The above and other objects, features and advantages of the present invention will become apparent from the following detailed description of embodiments of the invention when taken in conjunction with the accompanying drawings.

BRIEF DESCRIPTION OF THE DRAWINGS

• Fig. 1 is a graphic representation illustrating a change in the period of time required until a high-density polyethylene sheet of 2 mm thickness according to the invention has been bored by the use of a gas burner with respect to the varying concentrations of dicyandiamine and ammonium dihydrogen-phoshate applied to the sheet surface;
• Fig. 2 is a view similar to Fig. 1 but with dicyandiamine being replaced by dipenta-erythritol; and
• Fig. 3 is an explanatory view showing how to bore the sheet by using the gas burner.

DETAILED DESCRIPTION OF THE PREFERRED EMBODIMENTS

A plastic fuel tank of the present invention is applied with a paint or tackifier containing foaming materials, which should be made of a fire-proof agent reaction-catalyst material, a carbon-producing material, and a noncombustible-gas-producing material because lack of any one of these component materials results in a poor fire-proof effect.

The fire-proof agent reaction-catalyst material as employed in the present invention includes high phosphorus-containing materials, which are adapted to produce phosphoric acid most effective to prevent firing among inorganic acids. Of such high phosphorus-containing materials, ammonium phosphate is the most preferable which is decomposed at a relatively low temperature in the following manner to provide an excellent fire-proof effect.
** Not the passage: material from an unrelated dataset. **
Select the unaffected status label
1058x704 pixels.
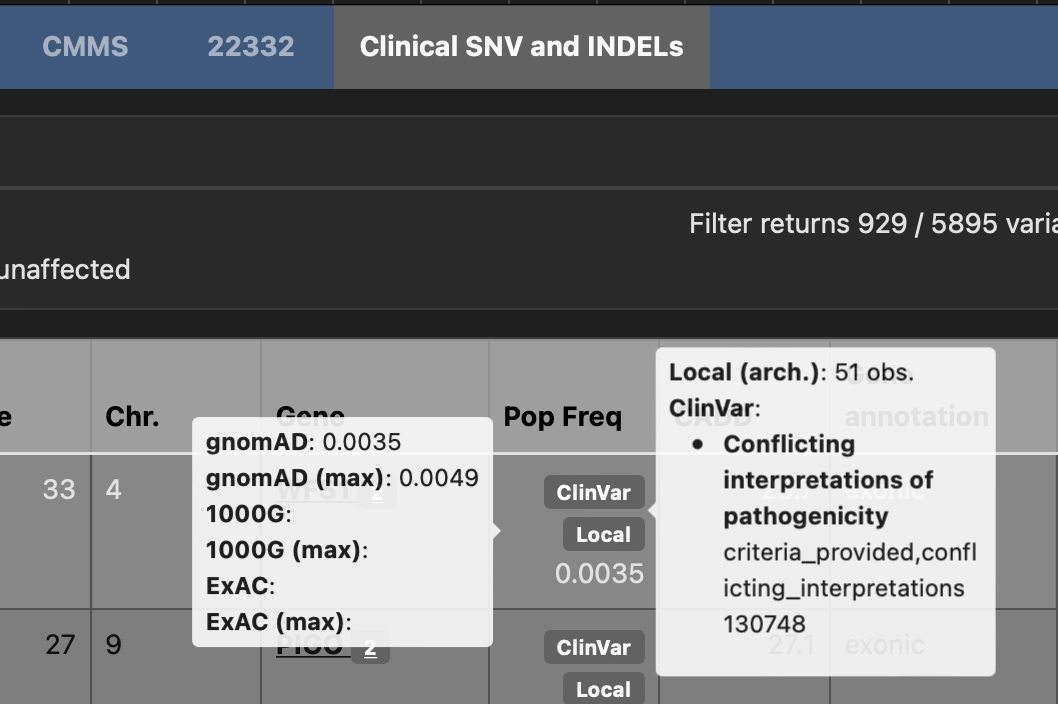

Ammonium dihydrogen-phosphate 300 C

• NH₄H₂PO₄ H₃PO₄ + NH₃ ... choke-cooling effect due to a noncombustible gas (orthophosphoric acid)
• H₄P₂O₇ + H₂0 ... dehydration-cooling effect (pyrophosphoric acid)
• 2HPO₃ + H20 ... dehydration-cooling effect (metaphosphoric acid)
• P₂O₅ ⁺ H₂O ... dehydration-cooling effect (phosphorus pentaoxide)

The carbar-producing material contains at least one of the components which consist of casein, starch, mono-,di-, or tri-pentaerythritol, and polyalcohol. In particular, where water-resisting property is desired, di- or tri-pentaerythritol is the most preferable. In the following, such a remarkable effect is shown taking dipentaerythritol as an example:

• Dipentaerythritol

  MX + H₂0 ... dehydration-cooling effect MX: salt of inorganic acids (ammonium dihydrogen-phosphate)
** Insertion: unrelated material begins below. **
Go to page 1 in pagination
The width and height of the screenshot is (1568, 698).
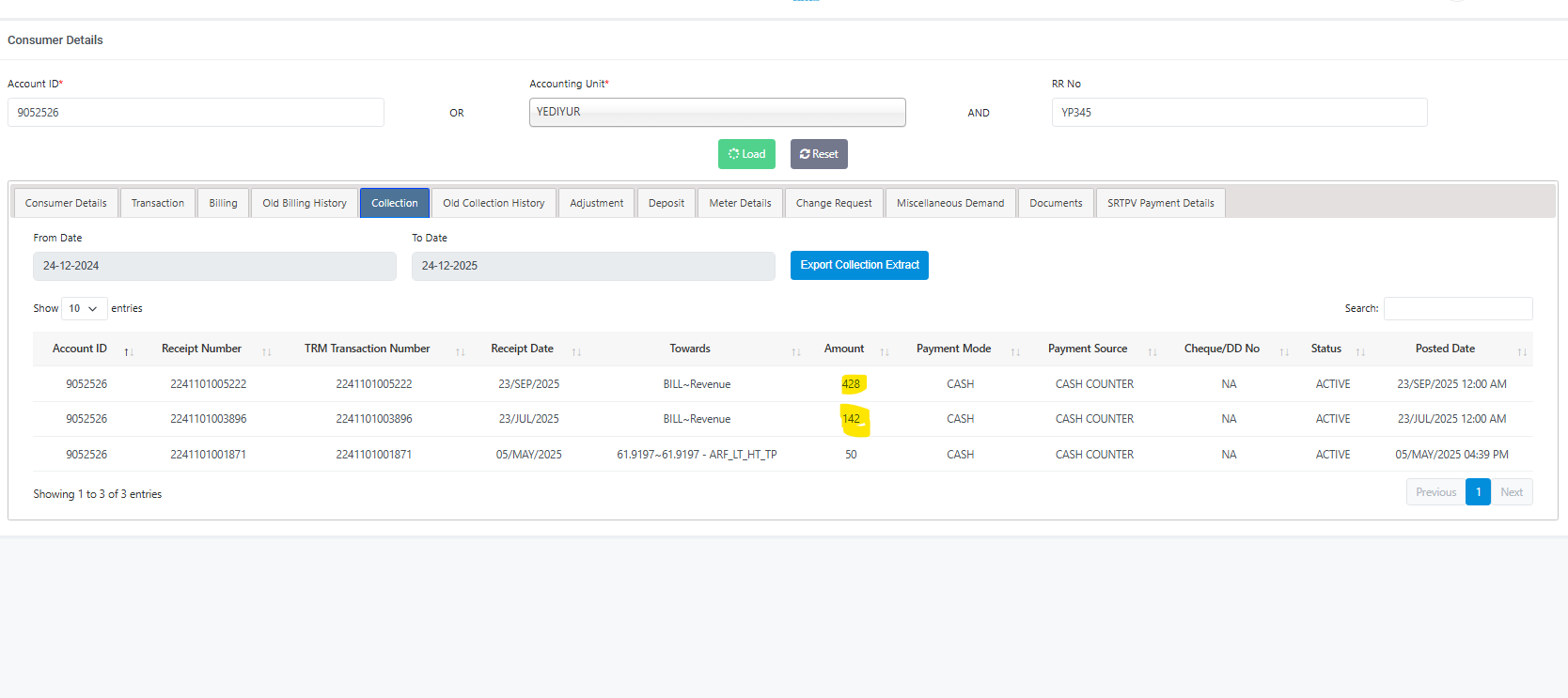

The noncombustible-gas-producing material contains at least one of the components comprising dicyandiamide, melamine, chlorinated paraffin, and the like, and generates noncombustible gas to form a thick heat-insulating layer having a great fire-proof effect, which is described below taking dicyandiamide as an example:

The fire-resisting effect of a foaming material composed of the above-mentioned three kinds of materials is enhanced by the combined-action of choking effect due to the generation of noncombustible gas, cooling effect due to the generation of water, and heat-insulating effect due to the formation of a foamed. layer. In this connection, however, it is to be noted that application of a carbon-producing material alone or of a noncombustible-gas-producing material alone does not provide any satisfactory fire-resisting effect.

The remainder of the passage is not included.